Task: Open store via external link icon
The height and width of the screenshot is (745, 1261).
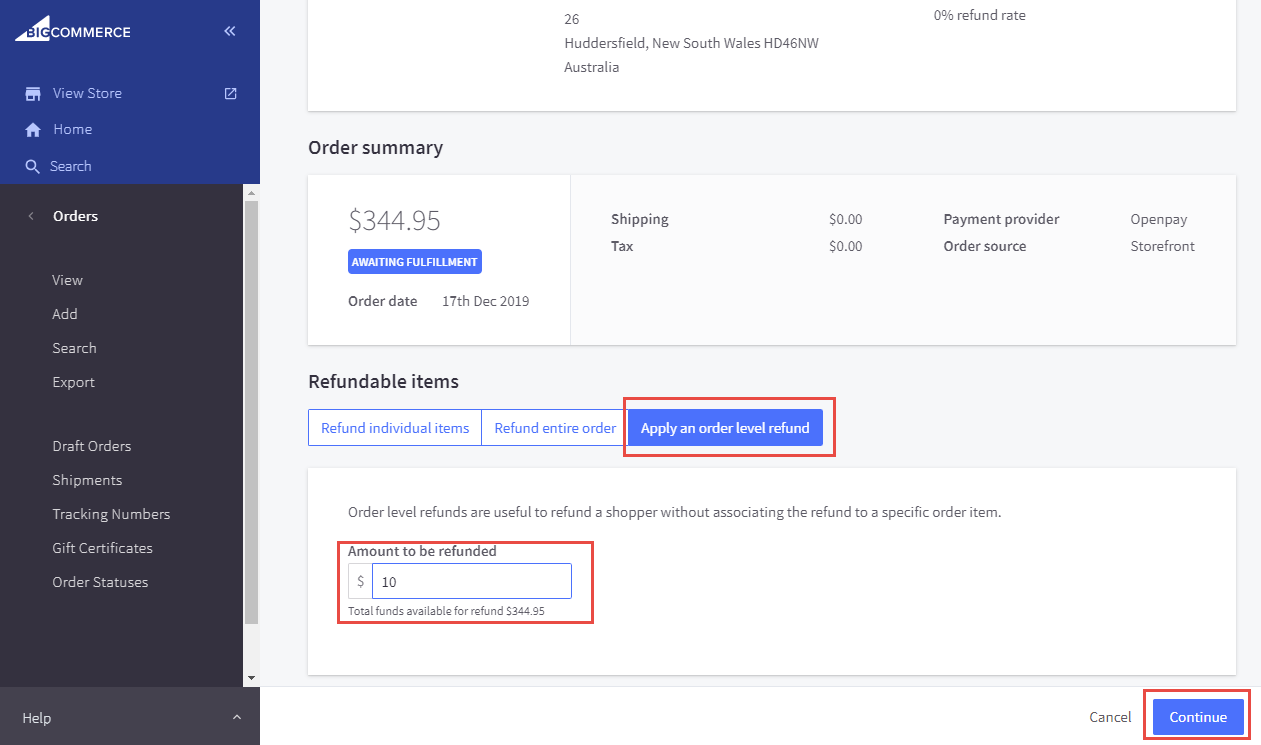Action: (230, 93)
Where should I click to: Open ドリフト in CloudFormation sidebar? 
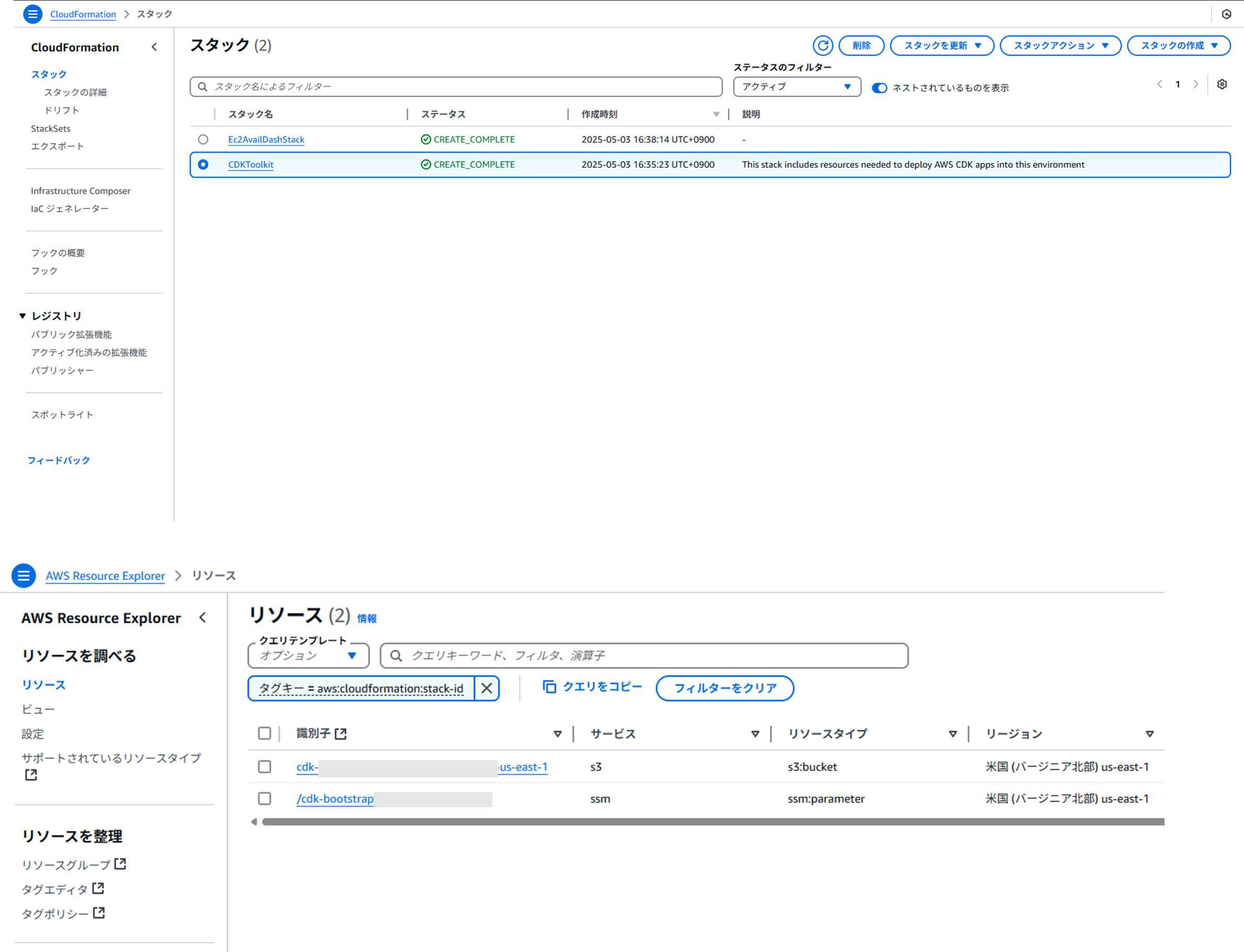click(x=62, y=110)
○ ○ ○
- **EXERCISE DESCRIPTION**: Render all of the data above as a Markdown table with two columns, Row and Line, with one numbered row for each non-blank line. Leave the pictures out.

- **SOLUTION TO THIS PROBLEM**:
| Row | Line |
|---|---|
| 1 | Task: Open store via external link icon |
| 2 | The height and width of the screenshot is (745, 1261). |
| 3 | Action: (230, 93) |
| 4 | Where should I click to: Open ドリフト in CloudFormation sidebar?  |
| 5 | click(x=62, y=110) |